本日の1枚 John & Beverley Martyn

 John & Beverley Martyn / The Road To Ruin (CD)

Road to Ruin

Road to Ruin

 
 ジョン&ビヴァリー・マーティンのデュオ名義としては2作目のアルバム。1970年のリリース。
 ちょっと怖ろしげなジャケは陰鬱なフォーク・ソングを連想させますが、意外にも都会的でジャジーなアレンジが全編に施されています。
 当時のブリティッシュ・ロックっぽさを基調にしながら、「何でもあり」なてんこ盛り感が面白い。それでもゴチャゴチャした印象を抱かせないセンスの良さが素晴らしいですね。
 
 まず冒頭の『Primrose Hill』は、ムーディなサックスで幕開け。投げやりな歌声との相性は好いが、このジャジーさは個人的には微妙。
 しかし続くフォーキーなポップ・ソング『Parcels』での、いかにも英国的な陰影は好いなぁ。ジョンの穏やかなヴォーカルも穏やかな輝きを放つ曲調にもピッタリで。
 そして英国的といえば次曲の『Auntie Aviator』。ピアノの音色なんかはジャジーなんだけど、楽曲全体での肌触りは英国フォークそのもの。彼女の気だるい歌声とやる瀬ないコーラスが放つダウナーな心地良さがたまらない。
 
 『Give Us A Ring』は、ニック・ドレイクに捧げた曲なんですって。米国フォーキーに緩やかな男女ヴォーカルを聴かせます。
 いきなりファンキーに展開する『Sorry To Be So Long』や、さらにラテン系のファンキーさも湛えた『Say What You Can』なんかも面白いけど、『Tree Green』のように普通にフォーク・ロックしてる曲が実はグッときます。
 
 で、お気に入りは『New Day』。
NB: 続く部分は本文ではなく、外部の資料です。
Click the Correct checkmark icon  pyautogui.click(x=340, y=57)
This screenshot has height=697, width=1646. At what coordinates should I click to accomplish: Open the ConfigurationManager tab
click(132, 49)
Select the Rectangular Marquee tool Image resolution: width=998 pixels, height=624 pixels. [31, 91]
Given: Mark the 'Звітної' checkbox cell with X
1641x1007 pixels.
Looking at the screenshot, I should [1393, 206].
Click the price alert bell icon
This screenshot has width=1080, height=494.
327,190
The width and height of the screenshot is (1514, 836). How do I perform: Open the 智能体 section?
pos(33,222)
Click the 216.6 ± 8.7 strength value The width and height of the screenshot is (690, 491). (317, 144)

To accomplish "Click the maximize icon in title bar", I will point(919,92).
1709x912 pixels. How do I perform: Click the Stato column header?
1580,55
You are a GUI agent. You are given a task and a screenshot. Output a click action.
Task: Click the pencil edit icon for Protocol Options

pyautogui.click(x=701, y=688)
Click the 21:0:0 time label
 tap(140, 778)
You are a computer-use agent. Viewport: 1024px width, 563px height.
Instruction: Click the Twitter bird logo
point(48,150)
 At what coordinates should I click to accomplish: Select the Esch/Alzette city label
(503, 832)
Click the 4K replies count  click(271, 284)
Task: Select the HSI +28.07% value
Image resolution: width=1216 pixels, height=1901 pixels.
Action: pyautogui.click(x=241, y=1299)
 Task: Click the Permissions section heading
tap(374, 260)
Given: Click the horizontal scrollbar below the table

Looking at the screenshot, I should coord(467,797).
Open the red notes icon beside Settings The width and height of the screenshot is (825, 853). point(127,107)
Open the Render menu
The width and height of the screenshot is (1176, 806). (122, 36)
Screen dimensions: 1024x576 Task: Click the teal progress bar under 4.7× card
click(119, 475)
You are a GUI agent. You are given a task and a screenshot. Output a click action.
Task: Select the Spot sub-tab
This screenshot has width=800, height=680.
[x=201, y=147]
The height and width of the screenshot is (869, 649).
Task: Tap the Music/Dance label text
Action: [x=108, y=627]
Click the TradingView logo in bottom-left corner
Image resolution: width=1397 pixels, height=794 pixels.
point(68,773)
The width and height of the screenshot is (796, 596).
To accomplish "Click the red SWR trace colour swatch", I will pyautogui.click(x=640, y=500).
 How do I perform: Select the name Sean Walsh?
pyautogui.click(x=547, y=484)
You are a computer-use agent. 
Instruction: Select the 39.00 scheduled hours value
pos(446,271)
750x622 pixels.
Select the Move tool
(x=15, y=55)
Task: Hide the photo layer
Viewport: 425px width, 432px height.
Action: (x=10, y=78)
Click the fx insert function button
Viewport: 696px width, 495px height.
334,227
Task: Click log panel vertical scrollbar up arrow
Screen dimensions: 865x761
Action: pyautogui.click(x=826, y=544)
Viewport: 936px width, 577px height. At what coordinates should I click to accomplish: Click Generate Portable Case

静かに鳴り響くパーカッションとジョンのギターの紡ぎが軽やかなグルーヴ感を放っています。
 フルートなどのアレンジはラテン・フュージョン風でもあり、クワイエット・グルーヴィなフォーキー・ソウル感がとても素敵。
 
 オリジナル・アルバムでのラスト曲『Road To Ruin』は、フォーキーなヴォーカル曲がなぜかインスト・ジャズ・ファンクに展開する怪作。
 すっごくカッコいいんだけど、なんでこのアルバムでこんな曲?、と素朴な疑問が・・・。